Background: Incarceration and homelessness are closely related yet studied rarely. This article aimed to study the incarcerated homeless and identify specific vulnerabilities, which rendered them different from the nonincarcerated homeless. It also aimed to describe the homeless population and its significant involvement with the criminal justice and enforcement system.
Methods: Data were derived from the British Columbia Health of the Homeless Study (BCHOHS), carried out in three cities in British Columbia, Canada: the large urban center Vancouver (n = 250), Victoria (n = 150) and Prince George (n = 100). Measures included socio-demographic information, the Maudsley Addiction Profile (MAP), the Childhood Trauma Questionnaire (CTQ) and the Mini International Neuropsychiatric Interview (MINI) Plus.
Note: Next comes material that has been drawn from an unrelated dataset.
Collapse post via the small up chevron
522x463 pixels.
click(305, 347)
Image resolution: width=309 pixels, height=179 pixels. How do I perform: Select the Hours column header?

Results: Incarcerated homeless were more often male (66.6%), were in foster care (56.4%) and had greater substance use especially of crack cocaine (69.6%) and crystal methamphetamine (78.7%). They also had greater scores on emotional and sexual abuse domains of CTQ, indicating greater abuse. A higher prevalence of depression (57%) and psychotic disorders (55.3%) was also observed. Risk factors identified which had a positive predictor value were male gender (p < .001; odds ratio (OR) = 2.8; 95% confidence interval (CI): 1.7–4.4), a diagnosis of depression (p = .02; 95% CI: 1.1–4.4) and severe emotional neglect (p = .02; 95% CI: 1.1–3.2) in the childhood.
Conclusion: Homeless individuals may be traumatized at an early age, put into foster care, rendered homeless, initiated into substance use and re-traumatized on repeated occasions in adult life, rendering them vulnerable to incarceration and mental illness.